There are a few problems with this analysis. First, national average wages are being compared to prices in the 10 larges cities, when wages in these cities tend to be significantly higher than the national average. Second, this chart doesn't take into account mortgage rates. Real estate, like any asset can be valued by discounting future expected cash flows. When the discount rate is low a higher price is justified. In 1989 mortgage rates were north of 9% and today they are at half that rate. Third, looking at national numbers obscures what is happening in local markets. A better analysis would calculate the price/wage ratio for each city based on each city's average prices and wages.

For San Diego, Prof. Piggington's Almanac for the Landed Poor (a great blog that has been tracking the build-up and burst of the local bubble since 2004) has produced just such a graph found here. As you can see, the local price/wage ratio has declined enough that it is back in the middle of the historic price/wage range, without even taking into account the increased affordability due to low mortgage rates. To adjust for mortgage rates you would want to look at a ratio of wages to the fully ammortized mortgage payment required to buy the average house. Prof. Piggington graphed this as well here. As you can see, on a mortgage payment basis, housing in San Diego is more affordable then it has been since at least the 1970s. Now, I wouldn't expect today's low mortgage rates to persist forever, but even if rates came back to the 6-7% range, homes would remain pretty affordable on a historical basis.

Prof. Piggington author Rick Toscano goes on to graph price/rent, mortgage payment/rent and other ratios in the full post and is an excellent read. Each measure shows that the San Diego market as a whole is no longer in bubble territory.

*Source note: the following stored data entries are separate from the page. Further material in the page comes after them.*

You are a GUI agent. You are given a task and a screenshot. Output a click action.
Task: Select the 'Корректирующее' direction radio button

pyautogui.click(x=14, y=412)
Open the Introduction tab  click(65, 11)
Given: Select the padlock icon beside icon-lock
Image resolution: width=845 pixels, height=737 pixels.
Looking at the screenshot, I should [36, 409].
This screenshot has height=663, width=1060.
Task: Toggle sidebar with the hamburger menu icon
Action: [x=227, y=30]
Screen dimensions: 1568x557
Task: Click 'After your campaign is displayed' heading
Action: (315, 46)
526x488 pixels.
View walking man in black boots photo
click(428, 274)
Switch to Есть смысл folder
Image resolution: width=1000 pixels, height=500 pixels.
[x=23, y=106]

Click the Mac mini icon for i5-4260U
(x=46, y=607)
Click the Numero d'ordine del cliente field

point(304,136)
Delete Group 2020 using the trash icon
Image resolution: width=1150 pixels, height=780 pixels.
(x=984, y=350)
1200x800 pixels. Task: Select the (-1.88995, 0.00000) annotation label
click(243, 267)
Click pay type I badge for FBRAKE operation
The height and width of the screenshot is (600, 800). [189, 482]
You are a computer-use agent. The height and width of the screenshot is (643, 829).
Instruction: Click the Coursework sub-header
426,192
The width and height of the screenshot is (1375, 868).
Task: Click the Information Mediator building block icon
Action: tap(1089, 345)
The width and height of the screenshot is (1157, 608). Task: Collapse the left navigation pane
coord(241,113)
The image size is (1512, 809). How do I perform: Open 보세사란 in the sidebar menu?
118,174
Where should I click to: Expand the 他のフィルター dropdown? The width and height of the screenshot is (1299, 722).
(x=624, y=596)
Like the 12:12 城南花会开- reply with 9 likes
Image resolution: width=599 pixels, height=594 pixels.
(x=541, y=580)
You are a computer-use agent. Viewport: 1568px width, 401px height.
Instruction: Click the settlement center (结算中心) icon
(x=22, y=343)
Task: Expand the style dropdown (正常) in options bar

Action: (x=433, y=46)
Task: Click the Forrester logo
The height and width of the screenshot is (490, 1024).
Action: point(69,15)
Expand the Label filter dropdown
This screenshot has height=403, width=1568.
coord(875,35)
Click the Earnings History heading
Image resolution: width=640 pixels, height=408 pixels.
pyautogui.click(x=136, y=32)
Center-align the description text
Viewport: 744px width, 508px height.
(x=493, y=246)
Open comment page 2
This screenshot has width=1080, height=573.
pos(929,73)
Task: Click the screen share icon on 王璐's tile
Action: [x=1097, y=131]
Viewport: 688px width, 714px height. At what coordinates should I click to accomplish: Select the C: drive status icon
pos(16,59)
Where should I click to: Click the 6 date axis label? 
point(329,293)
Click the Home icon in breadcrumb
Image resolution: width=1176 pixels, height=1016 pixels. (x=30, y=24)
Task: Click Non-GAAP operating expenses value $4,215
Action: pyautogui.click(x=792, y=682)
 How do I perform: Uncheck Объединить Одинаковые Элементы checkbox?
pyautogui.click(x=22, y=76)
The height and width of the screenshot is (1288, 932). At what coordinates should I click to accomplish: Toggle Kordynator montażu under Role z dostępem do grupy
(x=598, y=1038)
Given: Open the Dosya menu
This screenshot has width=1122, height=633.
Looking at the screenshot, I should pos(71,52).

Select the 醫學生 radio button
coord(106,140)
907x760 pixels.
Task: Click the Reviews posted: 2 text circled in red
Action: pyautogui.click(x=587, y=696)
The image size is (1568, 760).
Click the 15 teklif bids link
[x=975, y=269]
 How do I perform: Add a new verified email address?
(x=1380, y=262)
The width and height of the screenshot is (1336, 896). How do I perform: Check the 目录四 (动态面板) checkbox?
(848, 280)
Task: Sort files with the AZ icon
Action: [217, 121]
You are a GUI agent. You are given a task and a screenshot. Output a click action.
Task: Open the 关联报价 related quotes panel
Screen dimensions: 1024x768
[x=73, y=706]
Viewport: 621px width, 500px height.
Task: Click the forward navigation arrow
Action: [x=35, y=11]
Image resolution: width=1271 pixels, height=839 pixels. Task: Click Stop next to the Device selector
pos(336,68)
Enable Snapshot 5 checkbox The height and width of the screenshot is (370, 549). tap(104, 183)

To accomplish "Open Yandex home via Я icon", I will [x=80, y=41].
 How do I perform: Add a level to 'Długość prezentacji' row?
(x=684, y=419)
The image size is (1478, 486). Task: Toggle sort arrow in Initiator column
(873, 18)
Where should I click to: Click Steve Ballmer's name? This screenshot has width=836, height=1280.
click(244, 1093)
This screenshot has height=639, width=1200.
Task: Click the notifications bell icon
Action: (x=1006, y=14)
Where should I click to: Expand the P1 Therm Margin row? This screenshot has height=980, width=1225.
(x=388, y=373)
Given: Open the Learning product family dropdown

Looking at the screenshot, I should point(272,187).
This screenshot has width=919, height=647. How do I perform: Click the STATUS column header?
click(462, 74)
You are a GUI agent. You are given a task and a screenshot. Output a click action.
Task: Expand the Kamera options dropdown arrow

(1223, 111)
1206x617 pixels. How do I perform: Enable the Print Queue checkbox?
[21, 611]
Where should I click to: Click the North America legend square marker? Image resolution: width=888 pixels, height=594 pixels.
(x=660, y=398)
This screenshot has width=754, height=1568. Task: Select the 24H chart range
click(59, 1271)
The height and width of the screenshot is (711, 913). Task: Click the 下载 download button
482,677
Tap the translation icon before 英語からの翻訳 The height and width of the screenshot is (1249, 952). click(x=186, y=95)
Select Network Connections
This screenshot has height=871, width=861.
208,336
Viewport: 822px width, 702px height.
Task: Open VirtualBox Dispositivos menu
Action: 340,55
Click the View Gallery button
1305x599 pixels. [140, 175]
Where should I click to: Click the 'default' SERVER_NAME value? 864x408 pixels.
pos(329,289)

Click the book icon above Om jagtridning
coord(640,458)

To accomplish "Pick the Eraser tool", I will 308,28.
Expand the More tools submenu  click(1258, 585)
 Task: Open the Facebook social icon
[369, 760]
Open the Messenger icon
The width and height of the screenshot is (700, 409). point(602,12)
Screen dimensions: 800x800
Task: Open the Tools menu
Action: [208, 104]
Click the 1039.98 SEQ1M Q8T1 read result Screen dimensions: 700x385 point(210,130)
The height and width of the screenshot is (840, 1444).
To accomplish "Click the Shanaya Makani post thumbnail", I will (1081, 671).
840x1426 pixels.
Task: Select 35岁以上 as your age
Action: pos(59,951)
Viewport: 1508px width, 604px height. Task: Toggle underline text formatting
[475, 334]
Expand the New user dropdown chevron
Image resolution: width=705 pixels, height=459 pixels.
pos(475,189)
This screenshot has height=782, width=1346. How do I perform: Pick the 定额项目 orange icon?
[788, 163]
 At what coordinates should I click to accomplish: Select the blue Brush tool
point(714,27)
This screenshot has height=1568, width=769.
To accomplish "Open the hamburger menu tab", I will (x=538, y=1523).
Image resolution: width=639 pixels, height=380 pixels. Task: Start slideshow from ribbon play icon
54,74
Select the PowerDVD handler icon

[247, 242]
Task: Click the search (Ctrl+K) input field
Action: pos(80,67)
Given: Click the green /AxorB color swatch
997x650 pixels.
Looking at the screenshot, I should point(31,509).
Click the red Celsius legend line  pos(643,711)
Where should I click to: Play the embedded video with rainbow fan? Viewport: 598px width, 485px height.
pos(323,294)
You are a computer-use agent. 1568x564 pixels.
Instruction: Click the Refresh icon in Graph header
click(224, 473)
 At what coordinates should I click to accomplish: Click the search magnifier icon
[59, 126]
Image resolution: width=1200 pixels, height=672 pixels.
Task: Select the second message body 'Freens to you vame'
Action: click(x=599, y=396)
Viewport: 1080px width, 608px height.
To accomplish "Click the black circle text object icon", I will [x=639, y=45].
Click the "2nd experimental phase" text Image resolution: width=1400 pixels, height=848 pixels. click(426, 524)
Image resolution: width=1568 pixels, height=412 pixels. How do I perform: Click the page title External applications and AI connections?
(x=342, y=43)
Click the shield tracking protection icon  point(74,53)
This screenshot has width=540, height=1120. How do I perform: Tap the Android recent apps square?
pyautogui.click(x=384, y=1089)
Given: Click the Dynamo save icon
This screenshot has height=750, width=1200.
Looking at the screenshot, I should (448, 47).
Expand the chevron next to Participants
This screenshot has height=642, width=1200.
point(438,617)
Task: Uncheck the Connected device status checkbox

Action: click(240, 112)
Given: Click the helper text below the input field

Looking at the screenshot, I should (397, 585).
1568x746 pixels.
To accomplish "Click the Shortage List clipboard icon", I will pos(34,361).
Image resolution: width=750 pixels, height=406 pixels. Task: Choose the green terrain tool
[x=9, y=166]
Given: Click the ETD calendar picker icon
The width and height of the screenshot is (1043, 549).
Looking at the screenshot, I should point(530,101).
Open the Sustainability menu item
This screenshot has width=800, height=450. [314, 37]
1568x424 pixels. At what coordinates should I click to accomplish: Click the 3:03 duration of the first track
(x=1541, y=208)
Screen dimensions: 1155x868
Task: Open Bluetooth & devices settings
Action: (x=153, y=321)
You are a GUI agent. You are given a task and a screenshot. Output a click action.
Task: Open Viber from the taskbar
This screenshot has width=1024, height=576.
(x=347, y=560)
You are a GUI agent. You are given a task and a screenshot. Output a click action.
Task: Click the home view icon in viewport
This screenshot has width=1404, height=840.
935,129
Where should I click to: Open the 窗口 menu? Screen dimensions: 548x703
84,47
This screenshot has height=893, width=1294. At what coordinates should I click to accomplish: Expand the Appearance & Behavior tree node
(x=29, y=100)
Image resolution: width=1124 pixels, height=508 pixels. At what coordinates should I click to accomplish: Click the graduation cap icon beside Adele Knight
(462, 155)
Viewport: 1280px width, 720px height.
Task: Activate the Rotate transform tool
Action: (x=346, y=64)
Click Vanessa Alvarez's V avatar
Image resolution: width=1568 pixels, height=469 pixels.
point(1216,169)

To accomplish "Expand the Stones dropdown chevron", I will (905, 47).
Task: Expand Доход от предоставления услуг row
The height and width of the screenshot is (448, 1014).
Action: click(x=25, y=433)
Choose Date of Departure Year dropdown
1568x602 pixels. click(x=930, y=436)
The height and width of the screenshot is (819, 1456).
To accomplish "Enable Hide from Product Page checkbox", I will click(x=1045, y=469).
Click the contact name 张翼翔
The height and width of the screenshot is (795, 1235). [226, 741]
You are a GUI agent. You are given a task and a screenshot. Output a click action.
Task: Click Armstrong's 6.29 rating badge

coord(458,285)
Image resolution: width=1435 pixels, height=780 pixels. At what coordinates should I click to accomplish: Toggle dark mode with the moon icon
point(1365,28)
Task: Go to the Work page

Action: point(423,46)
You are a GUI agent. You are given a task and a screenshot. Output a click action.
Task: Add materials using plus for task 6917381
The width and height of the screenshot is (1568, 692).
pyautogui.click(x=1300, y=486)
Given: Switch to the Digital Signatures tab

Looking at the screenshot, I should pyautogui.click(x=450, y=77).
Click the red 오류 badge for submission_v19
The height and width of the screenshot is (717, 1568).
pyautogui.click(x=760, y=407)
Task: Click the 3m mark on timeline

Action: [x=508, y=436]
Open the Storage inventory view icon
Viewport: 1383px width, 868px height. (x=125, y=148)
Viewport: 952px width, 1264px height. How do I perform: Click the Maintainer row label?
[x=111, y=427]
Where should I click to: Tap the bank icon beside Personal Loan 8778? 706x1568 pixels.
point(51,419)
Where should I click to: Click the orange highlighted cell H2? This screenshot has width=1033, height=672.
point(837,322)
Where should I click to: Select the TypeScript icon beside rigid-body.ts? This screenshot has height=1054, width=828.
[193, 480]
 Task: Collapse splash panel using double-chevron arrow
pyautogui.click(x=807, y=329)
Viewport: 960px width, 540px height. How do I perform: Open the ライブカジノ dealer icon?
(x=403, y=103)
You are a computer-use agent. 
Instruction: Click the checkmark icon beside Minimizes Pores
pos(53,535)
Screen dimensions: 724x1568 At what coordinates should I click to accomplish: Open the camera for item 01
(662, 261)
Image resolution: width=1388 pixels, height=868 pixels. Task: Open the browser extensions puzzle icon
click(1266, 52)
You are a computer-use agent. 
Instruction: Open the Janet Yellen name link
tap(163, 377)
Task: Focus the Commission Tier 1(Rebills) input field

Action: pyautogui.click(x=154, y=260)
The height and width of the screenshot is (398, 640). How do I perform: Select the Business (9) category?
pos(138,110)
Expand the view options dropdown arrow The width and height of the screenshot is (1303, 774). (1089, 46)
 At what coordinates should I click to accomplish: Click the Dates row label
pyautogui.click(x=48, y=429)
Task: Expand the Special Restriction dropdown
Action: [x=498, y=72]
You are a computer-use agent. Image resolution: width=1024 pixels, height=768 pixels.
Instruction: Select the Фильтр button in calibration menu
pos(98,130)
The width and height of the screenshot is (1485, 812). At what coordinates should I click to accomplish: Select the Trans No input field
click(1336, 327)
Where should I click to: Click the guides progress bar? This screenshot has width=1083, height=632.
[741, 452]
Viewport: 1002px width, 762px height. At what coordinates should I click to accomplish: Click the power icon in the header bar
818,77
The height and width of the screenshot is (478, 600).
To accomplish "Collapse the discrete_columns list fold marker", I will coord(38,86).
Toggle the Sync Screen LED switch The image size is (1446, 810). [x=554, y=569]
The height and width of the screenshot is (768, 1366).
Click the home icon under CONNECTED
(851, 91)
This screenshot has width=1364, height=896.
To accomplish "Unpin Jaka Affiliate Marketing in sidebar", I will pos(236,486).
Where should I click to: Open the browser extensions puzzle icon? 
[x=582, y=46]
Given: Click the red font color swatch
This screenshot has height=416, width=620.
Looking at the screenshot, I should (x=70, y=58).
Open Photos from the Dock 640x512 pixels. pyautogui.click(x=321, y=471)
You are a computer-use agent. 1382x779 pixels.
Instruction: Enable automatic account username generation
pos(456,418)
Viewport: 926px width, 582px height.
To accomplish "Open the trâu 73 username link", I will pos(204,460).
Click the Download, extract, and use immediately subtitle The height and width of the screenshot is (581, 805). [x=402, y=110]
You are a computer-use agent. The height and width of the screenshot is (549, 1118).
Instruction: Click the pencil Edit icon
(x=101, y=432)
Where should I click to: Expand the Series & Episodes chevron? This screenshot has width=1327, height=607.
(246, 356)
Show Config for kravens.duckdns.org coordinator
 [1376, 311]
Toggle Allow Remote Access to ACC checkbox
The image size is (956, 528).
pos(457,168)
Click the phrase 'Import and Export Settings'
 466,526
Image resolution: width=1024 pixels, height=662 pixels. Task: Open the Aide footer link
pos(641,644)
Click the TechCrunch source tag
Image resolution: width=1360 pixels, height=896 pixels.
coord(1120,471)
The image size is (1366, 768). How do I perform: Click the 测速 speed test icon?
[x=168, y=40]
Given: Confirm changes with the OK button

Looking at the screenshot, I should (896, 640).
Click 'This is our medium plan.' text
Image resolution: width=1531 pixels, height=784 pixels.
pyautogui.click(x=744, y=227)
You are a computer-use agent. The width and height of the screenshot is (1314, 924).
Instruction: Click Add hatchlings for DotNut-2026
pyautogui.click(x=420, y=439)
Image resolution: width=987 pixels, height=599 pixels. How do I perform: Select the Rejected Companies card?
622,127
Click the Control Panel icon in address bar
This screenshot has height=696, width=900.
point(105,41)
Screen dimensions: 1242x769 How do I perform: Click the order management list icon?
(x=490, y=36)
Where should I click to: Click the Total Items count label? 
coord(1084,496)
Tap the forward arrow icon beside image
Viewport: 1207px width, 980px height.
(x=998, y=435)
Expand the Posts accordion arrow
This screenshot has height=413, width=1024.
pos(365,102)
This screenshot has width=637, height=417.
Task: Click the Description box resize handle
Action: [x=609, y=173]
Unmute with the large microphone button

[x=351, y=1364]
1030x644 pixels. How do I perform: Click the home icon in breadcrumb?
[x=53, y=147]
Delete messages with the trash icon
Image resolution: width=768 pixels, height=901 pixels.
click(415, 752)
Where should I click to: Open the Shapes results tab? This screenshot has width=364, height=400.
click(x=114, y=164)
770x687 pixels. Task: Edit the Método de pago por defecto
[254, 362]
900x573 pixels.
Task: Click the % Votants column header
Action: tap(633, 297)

It is important to note that Mr. Toscano and are not cheerleaders for the real estate market. The blog was created to point out how horribly overpriced real estate was back in 2004 and recounted the bursting bubble somewhat with glee.

As I've said before, real estate markets are fractured. While the average home sold in San Diego has come down to reasonable levels, there are many segments of the market that have only experienced modest declines (La Jolla, Del Mar, etc) where homes are still extremely pricey by any measure. There are other more modest areas (Oceanside, most of East County, etc) that have cratered to the point where prices are incredibly cheap on distressed properties. The problem is that in many of these communities it can be difficult to get a loan, particularly in multi-unit condo and townhome complexes. That is because banks won't extend loans when a certain percentage of units are non-owner occupied, and in many complexes, half the units are bank owned or owned by investors who purchased them after foreclosures. These properties can only be purchased for cash, but for those with the cash you can get quite a bargain with 10% cap rates and price/annual rent ratios below 6.